Small and Medium Enterprises (SMEs) are critical to the social and economic uplift of developing economies. SMEs play a major role in creating jobs and generating income, fostering economic growth and social stability, and contributing to the development of a dynamic private sector. In emerging economies, SMEs contribute around 40 percent to Gross Domestic Product (GDP) while the same is nearly 51 percent for high-income countries. SMEs account for an estimated 96 percent of total enterprises in East and southeast Asian economies.
In Pakistan, the economic census conducted in 2005 placed the number of SMEs at approximately 3 million registered units, which, at the time was more than 90 percent of the country‘s economic establishments. Yet, Pakistan’s small and medium enterprises (SMEs) suffer from low access to credit against a sobering trend of low overall private sector credit. At PKR 405 billion, SME financing in Dec-16 was 6.7 percent of overall private sector credit. At its peak in Dec-07, the proportion of SME credit to overall credit was 15 percent (PKR 437 billion), lower than, but still comparable with other emerging and regional economies averaging 18 percent.
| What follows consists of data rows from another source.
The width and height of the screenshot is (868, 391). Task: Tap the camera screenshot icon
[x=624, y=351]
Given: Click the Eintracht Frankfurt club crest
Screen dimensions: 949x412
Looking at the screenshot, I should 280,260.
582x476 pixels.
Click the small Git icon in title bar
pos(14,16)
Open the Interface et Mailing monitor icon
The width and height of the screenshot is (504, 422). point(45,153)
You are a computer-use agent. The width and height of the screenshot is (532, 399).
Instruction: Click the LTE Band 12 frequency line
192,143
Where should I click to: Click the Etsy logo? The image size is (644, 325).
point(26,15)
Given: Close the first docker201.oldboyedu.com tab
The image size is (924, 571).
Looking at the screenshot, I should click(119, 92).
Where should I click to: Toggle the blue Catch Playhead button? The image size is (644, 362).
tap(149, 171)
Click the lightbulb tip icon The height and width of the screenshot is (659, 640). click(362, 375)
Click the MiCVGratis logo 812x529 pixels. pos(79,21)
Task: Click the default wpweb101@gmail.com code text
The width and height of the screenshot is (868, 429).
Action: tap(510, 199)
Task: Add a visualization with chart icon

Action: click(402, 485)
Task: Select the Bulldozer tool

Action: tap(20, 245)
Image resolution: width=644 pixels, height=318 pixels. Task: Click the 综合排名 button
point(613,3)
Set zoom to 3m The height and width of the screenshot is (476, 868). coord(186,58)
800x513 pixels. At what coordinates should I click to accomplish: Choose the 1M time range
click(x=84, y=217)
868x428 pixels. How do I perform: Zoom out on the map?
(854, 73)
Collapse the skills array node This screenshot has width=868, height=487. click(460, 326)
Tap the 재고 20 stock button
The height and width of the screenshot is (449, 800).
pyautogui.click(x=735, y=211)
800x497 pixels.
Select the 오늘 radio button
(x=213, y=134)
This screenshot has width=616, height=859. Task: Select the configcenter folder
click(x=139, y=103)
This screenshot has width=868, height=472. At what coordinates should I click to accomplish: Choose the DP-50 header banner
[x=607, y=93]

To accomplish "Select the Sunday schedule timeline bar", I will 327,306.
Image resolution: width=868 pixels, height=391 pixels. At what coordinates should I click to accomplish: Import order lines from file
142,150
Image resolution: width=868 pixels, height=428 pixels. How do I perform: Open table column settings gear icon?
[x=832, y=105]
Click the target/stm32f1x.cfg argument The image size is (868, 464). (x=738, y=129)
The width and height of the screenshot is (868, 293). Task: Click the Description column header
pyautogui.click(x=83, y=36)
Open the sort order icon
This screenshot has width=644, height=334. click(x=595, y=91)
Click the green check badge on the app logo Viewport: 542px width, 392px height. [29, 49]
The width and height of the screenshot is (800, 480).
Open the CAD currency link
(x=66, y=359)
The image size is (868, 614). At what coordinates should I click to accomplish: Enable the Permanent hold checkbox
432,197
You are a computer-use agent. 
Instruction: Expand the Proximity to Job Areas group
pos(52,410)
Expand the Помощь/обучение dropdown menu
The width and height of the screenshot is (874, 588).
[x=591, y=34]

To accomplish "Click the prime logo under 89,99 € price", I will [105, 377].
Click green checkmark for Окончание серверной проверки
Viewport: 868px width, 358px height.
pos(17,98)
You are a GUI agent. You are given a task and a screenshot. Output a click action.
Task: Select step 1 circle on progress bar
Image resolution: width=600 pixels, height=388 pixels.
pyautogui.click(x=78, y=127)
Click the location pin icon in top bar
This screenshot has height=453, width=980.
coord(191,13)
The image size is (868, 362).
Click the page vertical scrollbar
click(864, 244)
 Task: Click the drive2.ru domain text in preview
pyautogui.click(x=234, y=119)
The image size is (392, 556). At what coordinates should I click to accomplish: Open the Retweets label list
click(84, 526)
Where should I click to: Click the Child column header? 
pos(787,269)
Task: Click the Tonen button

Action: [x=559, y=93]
On the supply side, a contributing factor for this limited access to credit is the focus of banks on relationship lending without introducing tailored products suited to the needs of SMEs. Part of the reason for low SME financing has been low overall private credit but there are also a myriad of supply side and demand side issues that curb credit to SMEs. Lack of documentation, inadequate incentives, poor cash flow management, unawareness of banking products, and incentives are all reasons why demand from SMEs for bank lending is low.
Karandaaz Capital has a Supply Chain Finance Program with Meezan Bank focused towards SME sector of Pakistan. With the end goal of promoting access to capital for the SME sector, financing is available for vendors and distributors working closely with leading corporates within the country. Under this program, both long- and short-term loans are available for SMEs, which are unable to access loans from commercial banks.
The expansion triggered by Karandaaz’s Supply Chain Finance Program reaped great results for Makka Agency. The annual sales turnover has reached 2 billion rupees and profitability has improved significantly. Before the assistance, there were 150 employees working for Makka Agency. Today, the business has 300 employees resulting in better livelihoods for 300 homes.
“Now that our business has grown, we are able to provide stable careers with such benefits as medical insurance to all of employees in which their children, spouses, as well as parents are covered. We were also able to subsidize education of our employees’ children,” shares AtifShehzad. He also believes that in order to strengthen the SME financing landscape in Pakistan, the government and policymakers should introduce reforms and strengthen laws that provide remedies for collateral requirement, reduce information asymmetry, riskiness of SME portfolios, and harness trust between banks and SMEs.